**Treść zadania:** Przedstaw wszystkie poniższe wiersze jako listę JSON złożoną z napisów, po jednym napisie na każdy wiersz. Puste wiersze pomiń.

◆ ◆ ◆ ◆ ◆ ◆ ◆

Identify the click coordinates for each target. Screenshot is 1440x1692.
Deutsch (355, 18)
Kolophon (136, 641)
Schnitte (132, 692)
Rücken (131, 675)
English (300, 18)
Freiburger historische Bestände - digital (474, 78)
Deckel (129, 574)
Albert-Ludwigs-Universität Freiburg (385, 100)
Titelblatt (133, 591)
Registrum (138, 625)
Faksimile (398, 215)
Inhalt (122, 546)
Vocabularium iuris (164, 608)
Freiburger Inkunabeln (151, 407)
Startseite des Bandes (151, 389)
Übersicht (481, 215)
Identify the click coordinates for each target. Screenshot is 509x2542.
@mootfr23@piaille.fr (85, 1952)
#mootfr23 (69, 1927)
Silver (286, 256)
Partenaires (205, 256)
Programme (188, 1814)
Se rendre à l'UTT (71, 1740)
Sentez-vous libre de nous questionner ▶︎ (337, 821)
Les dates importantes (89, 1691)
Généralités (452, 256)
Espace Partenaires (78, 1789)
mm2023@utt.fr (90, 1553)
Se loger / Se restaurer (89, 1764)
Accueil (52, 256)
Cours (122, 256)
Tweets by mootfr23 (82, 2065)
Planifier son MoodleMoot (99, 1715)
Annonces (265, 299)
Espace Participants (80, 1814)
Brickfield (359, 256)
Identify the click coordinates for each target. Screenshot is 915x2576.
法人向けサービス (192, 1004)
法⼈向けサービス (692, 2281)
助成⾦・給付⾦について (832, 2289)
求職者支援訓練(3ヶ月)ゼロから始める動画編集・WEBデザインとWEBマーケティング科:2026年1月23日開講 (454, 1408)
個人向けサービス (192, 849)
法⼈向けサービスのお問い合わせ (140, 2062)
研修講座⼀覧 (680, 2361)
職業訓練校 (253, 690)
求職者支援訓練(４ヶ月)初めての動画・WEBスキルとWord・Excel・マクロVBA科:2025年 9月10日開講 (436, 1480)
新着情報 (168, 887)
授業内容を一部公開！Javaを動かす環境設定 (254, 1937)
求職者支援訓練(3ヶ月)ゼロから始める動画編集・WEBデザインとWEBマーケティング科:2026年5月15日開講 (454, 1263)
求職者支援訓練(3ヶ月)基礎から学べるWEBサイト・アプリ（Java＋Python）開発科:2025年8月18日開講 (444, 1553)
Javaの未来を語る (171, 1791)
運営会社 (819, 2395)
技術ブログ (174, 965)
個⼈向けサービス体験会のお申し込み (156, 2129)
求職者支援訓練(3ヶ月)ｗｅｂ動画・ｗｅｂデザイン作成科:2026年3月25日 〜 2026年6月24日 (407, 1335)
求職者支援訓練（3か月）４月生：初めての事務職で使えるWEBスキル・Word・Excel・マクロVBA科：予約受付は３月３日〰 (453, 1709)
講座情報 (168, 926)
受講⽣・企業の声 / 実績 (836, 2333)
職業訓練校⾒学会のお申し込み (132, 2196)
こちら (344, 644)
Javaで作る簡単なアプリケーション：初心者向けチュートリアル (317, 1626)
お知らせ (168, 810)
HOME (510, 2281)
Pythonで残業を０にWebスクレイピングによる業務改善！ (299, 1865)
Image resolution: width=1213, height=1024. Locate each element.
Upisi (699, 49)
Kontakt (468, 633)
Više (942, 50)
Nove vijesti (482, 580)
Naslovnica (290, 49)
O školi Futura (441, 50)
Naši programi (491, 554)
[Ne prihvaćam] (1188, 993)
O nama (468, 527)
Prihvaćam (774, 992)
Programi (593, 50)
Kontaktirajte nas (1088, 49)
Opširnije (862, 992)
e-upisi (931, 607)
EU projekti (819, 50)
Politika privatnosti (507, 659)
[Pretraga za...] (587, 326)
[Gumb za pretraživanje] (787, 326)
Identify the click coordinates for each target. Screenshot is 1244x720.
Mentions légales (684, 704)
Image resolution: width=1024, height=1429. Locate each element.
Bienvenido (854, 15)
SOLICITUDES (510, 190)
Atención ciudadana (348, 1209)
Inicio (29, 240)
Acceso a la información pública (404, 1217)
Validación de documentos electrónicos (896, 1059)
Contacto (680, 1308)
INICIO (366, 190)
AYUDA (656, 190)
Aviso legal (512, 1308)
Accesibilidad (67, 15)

◆ ◆ ◆ ◆ ◆ ◆ ◆

**Rozwiązanie:**
[
  "Identify the click coordinates for each target. Screenshot is 1440x1692.",
  "Deutsch (355, 18)",
  "Kolophon (136, 641)",
  "Schnitte (132, 692)",
  "Rücken (131, 675)",
  "English (300, 18)",
  "Freiburger historische Bestände - digital (474, 78)",
  "Deckel (129, 574)",
  "Albert-Ludwigs-Universität Freiburg (385, 100)",
  "Titelblatt (133, 591)",
  "Registrum (138, 625)",
  "Faksimile (398, 215)",
  "Inhalt (122, 546)",
  "Vocabularium iuris (164, 608)",
  "Freiburger Inkunabeln (151, 407)",
  "Startseite des Bandes (151, 389)",
  "Übersicht (481, 215)",
  "Identify the click coordinates for each target. Screenshot is 509x2542.",
  "@mootfr23@piaille.fr (85, 1952)",
  "#mootfr23 (69, 1927)",
  "Silver (286, 256)",
  "Partenaires (205, 256)",
  "Programme (188, 1814)",
  "Se rendre à l'UTT (71, 1740)",
  "Sentez-vous libre de nous questionner ▶︎ (337, 821)",
  "Les dates importantes (89, 1691)",
  "Généralités (452, 256)",
  "Espace Partenaires (78, 1789)",
  "mm2023@utt.fr (90, 1553)",
  "Se loger / Se restaurer (89, 1764)",
  "Accueil (52, 256)",
  "Cours (122, 256)",
  "Tweets by mootfr23 (82, 2065)",
  "Planifier son MoodleMoot (99, 1715)",
  "Annonces (265, 299)",
  "Espace Participants (80, 1814)",
  "Brickfield (359, 256)",
  "Identify the click coordinates for each target. Screenshot is 915x2576.",
  "法人向けサービス (192, 1004)",
  "法⼈向けサービス (692, 2281)",
  "助成⾦・給付⾦について (832, 2289)",
  "求職者支援訓練(3ヶ月)ゼロから始める動画編集・WEBデザインとWEBマーケティング科:2026年1月23日開講 (454, 1408)",
  "個人向けサービス (192, 849)",
  "法⼈向けサービスのお問い合わせ (140, 2062)",
  "研修講座⼀覧 (680, 2361)",
  "職業訓練校 (253, 690)",
  "求職者支援訓練(４ヶ月)初めての動画・WEBスキルとWord・Excel・マクロVBA科:2025年 9月10日開講 (436, 1480)",
  "新着情報 (168, 887)",
  "授業内容を一部公開！Javaを動かす環境設定 (254, 1937)",
  "求職者支援訓練(3ヶ月)ゼロから始める動画編集・WEBデザインとWEBマーケティング科:2026年5月15日開講 (454, 1263)",
  "求職者支援訓練(3ヶ月)基礎から学べるWEBサイト・アプリ（Java＋Python）開発科:2025年8月18日開講 (444, 1553)",
  "Javaの未来を語る (171, 1791)",
  "運営会社 (819, 2395)",
  "技術ブログ (174, 965)",
  "個⼈向けサービス体験会のお申し込み (156, 2129)",
  "求職者支援訓練(3ヶ月)ｗｅｂ動画・ｗｅｂデザイン作成科:2026年3月25日 〜 2026年6月24日 (407, 1335)",
  "求職者支援訓練（3か月）４月生：初めての事務職で使えるWEBスキル・Word・Excel・マクロVBA科：予約受付は３月３日〰 (453, 1709)",
  "講座情報 (168, 926)",
  "受講⽣・企業の声 / 実績 (836, 2333)",
  "職業訓練校⾒学会のお申し込み (132, 2196)",
  "こちら (344, 644)",
  "Javaで作る簡単なアプリケーション：初心者向けチュートリアル (317, 1626)",
  "お知らせ (168, 810)",
  "HOME (510, 2281)",
  "Pythonで残業を０にWebスクレイピングによる業務改善！ (299, 1865)",
  "Image resolution: width=1213, height=1024. Locate each element.",
  "Upisi (699, 49)",
  "Kontakt (468, 633)",
  "Više (942, 50)",
  "Nove vijesti (482, 580)",
  "Naslovnica (290, 49)",
  "O školi Futura (441, 50)",
  "Naši programi (491, 554)",
  "[Ne prihvaćam] (1188, 993)",
  "O nama (468, 527)",
  "Prihvaćam (774, 992)",
  "Programi (593, 50)",
  "Kontaktirajte nas (1088, 49)",
  "Opširnije (862, 992)",
  "e-upisi (931, 607)",
  "EU projekti (819, 50)",
  "Politika privatnosti (507, 659)",
  "[Pretraga za...] (587, 326)",
  "[Gumb za pretraživanje] (787, 326)",
  "Identify the click coordinates for each target. Screenshot is 1244x720.",
  "Mentions légales (684, 704)",
  "Image resolution: width=1024, height=1429. Locate each element.",
  "Bienvenido (854, 15)",
  "SOLICITUDES (510, 190)",
  "Atención ciudadana (348, 1209)",
  "Inicio (29, 240)",
  "Acceso a la información pública (404, 1217)",
  "Validación de documentos electrónicos (896, 1059)",
  "Contacto (680, 1308)",
  "INICIO (366, 190)",
  "AYUDA (656, 190)",
  "Aviso legal (512, 1308)",
  "Accesibilidad (67, 15)"
]